The microbes survive in water six times saltier than the oceans, with no oxygen, and with the highest level of nitrous oxide ever found in water on Earth, said study co-author Chris McKay, an astrobiologist at NASA's Ames Research Center.
"What Antarctica is telling us is that organisms can eke out a living in the most extreme of environments," said McKay, an expert in the search for life beyond Earth.
McKay called Lake Vida the closest analog found so far to the two ice and water moons in the solar system deemed most likely to support extraterrestrial life—Jupiter's Europa and Saturn's Enceladus.
But that "closest analog" designation may soon change. Life-forms found in Vostok, Ellsworth, or Whillans would all be living at a much greater depth than at Lake Vida—meaning that they'd have to contend with more pressure, more limited nutrients, and a source of energy entirely unrelated to the sun.

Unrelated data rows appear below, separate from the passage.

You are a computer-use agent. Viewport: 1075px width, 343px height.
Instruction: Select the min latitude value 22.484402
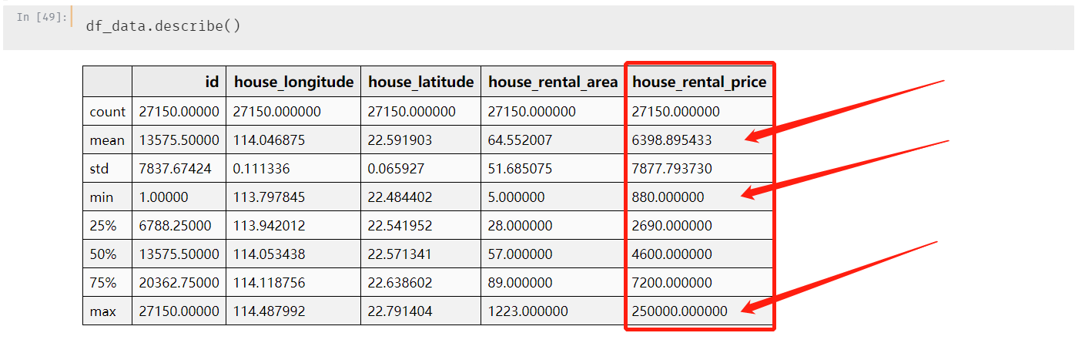pos(400,197)
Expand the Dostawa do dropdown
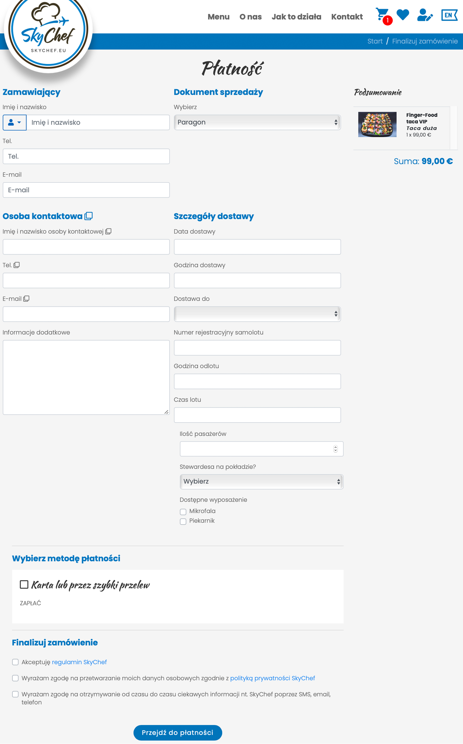The image size is (463, 744). [x=257, y=314]
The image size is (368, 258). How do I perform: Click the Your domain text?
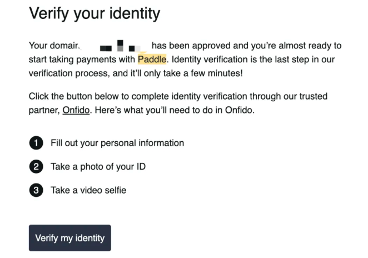pyautogui.click(x=54, y=46)
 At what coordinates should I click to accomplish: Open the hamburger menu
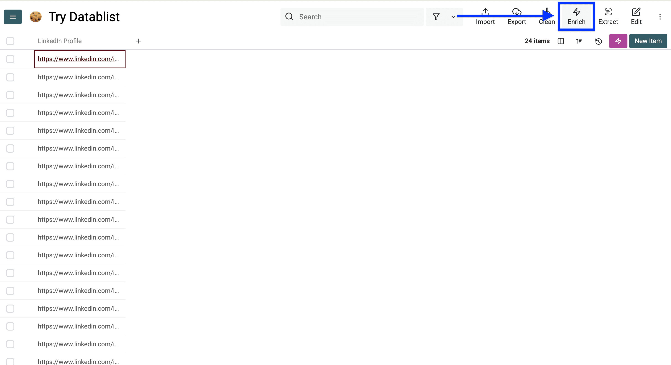pyautogui.click(x=13, y=17)
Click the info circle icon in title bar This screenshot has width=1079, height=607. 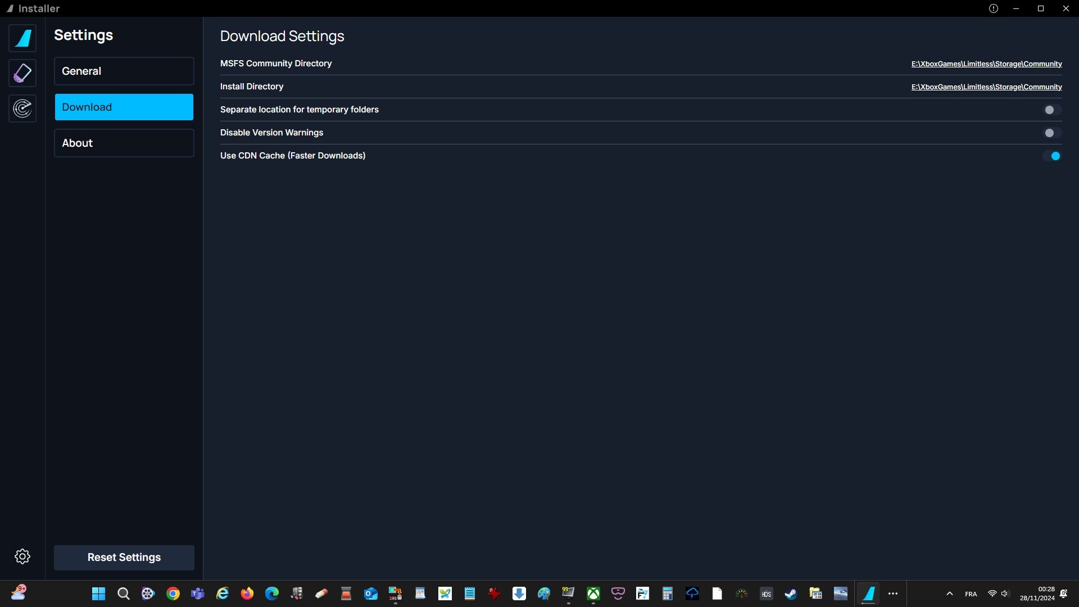pyautogui.click(x=994, y=8)
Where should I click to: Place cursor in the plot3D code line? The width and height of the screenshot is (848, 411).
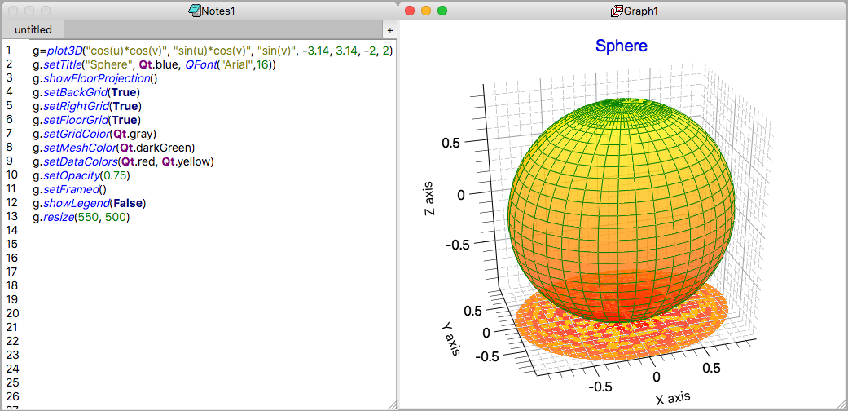(212, 51)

"Unique Moment in Antarctica"
The prospect of finding microscopic life in these extreme conditions may not seem to be such a big deal for understanding our planet—or the possibility of life on others. (See Antarctic pictures by National Geographic readers.)
But scientists point out that only bacteria and other microbes were present on Earth for 3 billion of the roughly 3.8 billion years that life has existed here. Our planet, however, had conditions that allowed those microbes to eventually evolve into more complex life and eventually into everything biological around us.
While other moons and planets in our solar system do not appear capable of supporting evolution, scientists say they may support—or have once supported—primitive microbial life.
And drilling into Antarctica's deep lakes could provide clues about where extraterrestrial microbes might live, and how they might be identified.
In addition, Priscu said there are scores of additional Antarctic targets to study to learn about extreme life, climate change, how glaciers move, and the dynamics of subterranean rivers and lakes.
"We actually know more about the surface of Mars than about these subglacial systems of Antarctica," he said. "That's why this work involves such important and most likely transformative science."
Mahlon "Chuck" Kennicutt, the just-retired president of the Scientific Committee on Antarctic Research, an international coordinating group, called this year "a unique moment in Antarctica."
"There's a growing understanding of the continent as a living, dynamic place—not a locked-in ice desert—and that has created real scientific excitement."